RECORDS PROVIDED:
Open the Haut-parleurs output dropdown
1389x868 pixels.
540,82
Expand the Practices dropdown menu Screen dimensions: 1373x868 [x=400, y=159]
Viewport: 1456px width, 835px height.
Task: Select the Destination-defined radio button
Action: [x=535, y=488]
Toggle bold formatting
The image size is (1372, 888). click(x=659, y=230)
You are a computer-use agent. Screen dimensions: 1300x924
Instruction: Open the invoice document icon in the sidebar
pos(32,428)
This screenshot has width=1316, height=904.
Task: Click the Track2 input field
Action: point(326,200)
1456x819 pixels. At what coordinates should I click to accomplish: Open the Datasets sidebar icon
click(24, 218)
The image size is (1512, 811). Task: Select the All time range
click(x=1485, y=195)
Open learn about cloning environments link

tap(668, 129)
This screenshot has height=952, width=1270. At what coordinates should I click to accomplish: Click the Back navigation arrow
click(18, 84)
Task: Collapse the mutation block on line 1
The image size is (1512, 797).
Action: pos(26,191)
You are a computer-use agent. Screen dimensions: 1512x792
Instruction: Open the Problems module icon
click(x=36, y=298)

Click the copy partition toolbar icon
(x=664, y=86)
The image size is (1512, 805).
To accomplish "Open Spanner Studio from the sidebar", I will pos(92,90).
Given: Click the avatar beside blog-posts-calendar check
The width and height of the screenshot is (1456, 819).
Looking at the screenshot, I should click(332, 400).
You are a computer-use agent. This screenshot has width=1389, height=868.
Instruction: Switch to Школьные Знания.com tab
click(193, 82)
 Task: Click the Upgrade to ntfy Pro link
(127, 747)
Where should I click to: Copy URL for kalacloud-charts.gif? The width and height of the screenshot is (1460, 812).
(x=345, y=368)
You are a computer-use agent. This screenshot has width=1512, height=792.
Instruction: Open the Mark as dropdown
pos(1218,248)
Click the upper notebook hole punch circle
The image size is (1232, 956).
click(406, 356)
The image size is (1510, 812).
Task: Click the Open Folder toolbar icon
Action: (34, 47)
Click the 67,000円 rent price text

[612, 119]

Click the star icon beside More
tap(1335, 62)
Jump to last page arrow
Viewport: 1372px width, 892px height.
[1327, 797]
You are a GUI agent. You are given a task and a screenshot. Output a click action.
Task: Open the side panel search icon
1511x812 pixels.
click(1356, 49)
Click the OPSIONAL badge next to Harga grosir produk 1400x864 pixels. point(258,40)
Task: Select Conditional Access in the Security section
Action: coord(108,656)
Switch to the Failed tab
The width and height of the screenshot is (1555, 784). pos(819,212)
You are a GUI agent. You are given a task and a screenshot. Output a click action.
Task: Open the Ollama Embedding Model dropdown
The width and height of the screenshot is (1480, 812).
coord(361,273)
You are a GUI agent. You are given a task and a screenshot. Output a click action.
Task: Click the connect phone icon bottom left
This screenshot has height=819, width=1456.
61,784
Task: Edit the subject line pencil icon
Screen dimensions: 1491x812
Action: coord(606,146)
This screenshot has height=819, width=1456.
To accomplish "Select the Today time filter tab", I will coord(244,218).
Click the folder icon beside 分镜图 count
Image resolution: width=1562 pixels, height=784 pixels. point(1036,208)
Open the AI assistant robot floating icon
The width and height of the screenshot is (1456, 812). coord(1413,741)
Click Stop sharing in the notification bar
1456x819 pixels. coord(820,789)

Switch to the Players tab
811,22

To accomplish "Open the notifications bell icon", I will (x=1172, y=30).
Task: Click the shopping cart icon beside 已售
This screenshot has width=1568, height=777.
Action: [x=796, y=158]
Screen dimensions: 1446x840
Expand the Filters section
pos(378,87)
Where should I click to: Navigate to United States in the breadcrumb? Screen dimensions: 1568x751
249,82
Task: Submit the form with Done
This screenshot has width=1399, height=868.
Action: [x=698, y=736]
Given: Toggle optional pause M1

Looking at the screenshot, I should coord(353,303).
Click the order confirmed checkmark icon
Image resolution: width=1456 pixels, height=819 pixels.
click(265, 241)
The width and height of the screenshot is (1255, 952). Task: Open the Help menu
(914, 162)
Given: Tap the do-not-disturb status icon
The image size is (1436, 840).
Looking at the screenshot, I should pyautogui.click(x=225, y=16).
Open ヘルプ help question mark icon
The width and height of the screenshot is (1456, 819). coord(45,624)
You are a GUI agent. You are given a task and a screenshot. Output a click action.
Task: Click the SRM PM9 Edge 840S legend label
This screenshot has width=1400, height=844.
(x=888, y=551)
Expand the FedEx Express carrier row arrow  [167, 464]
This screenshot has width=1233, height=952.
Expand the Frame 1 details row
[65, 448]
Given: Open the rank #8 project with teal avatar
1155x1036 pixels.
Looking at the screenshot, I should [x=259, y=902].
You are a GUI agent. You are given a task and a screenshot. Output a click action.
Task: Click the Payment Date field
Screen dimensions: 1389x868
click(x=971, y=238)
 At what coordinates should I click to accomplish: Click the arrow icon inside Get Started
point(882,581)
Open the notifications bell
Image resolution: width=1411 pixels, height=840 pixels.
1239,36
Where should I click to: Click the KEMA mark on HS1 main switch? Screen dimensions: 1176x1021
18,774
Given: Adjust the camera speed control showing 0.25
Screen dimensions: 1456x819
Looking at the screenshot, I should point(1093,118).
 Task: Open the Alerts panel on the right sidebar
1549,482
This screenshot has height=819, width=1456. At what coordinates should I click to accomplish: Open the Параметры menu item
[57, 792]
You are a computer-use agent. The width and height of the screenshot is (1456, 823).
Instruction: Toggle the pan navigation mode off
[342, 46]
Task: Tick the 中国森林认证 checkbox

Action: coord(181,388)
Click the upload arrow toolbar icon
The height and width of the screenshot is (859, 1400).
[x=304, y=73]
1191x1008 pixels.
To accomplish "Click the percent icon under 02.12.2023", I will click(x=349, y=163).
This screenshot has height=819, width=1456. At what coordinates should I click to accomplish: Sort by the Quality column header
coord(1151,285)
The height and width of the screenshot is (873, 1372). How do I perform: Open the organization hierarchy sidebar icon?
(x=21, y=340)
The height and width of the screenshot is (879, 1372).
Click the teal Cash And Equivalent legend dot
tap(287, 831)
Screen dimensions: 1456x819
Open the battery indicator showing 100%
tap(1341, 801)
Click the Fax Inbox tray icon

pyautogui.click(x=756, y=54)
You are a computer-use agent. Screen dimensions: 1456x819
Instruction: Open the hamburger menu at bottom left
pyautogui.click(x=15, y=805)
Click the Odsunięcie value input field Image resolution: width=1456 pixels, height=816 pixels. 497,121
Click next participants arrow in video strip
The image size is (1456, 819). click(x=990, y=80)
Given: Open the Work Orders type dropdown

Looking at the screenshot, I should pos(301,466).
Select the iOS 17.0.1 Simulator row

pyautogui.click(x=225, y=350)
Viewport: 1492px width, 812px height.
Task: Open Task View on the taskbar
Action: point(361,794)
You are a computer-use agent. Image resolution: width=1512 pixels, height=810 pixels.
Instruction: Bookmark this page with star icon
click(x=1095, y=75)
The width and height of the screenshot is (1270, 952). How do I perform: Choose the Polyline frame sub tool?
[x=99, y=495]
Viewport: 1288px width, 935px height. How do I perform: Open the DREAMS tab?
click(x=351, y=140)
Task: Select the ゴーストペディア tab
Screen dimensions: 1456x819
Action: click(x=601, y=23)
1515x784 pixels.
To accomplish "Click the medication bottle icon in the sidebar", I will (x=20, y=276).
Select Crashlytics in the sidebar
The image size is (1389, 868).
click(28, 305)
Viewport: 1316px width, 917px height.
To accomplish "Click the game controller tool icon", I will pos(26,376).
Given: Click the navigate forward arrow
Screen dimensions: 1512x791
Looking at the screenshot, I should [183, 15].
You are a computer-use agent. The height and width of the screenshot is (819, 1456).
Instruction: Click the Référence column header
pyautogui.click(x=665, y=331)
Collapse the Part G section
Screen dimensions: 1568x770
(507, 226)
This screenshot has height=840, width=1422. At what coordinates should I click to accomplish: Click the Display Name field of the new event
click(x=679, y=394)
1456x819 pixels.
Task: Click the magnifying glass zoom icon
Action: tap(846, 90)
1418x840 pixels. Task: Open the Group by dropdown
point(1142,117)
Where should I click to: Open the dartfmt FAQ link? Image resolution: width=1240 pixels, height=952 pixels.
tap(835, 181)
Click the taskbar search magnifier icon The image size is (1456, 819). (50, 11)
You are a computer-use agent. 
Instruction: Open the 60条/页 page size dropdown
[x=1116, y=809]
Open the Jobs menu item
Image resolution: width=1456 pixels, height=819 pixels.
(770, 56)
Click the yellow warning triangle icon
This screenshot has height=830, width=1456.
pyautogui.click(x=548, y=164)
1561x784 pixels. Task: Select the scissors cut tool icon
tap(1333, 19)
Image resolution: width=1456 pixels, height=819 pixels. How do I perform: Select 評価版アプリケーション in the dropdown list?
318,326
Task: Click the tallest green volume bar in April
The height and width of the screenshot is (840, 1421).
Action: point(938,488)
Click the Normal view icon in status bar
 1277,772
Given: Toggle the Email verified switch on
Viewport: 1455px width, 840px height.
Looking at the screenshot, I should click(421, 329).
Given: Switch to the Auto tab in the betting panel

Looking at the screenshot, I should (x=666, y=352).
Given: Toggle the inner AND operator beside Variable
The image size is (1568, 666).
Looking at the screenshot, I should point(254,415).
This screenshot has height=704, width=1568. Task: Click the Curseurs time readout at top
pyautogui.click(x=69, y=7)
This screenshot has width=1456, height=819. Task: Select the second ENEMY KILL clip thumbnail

ASSIGNMENT:
What lines of the preceding data include the string "computer"? Pull them out.

TASK RESULT:
You are a computer-use agent. Screen dimensions: 1300x924
You are a computer-use agent. Screen dimensions: 1512x792
You are a computer-use agent. This screenshot has width=1389, height=868.
You are a computer-use agent. This screenshot has width=1512, height=792.
You are a computer-use agent. The width and height of the screenshot is (1456, 823).
You are a computer-use agent. Screen dimensions: 1456x819
You are a computer-use agent. Image resolution: width=1512 pixels, height=810 pixels.
You are a computer-use agent. The height and width of the screenshot is (819, 1456).
You are a computer-use agent. 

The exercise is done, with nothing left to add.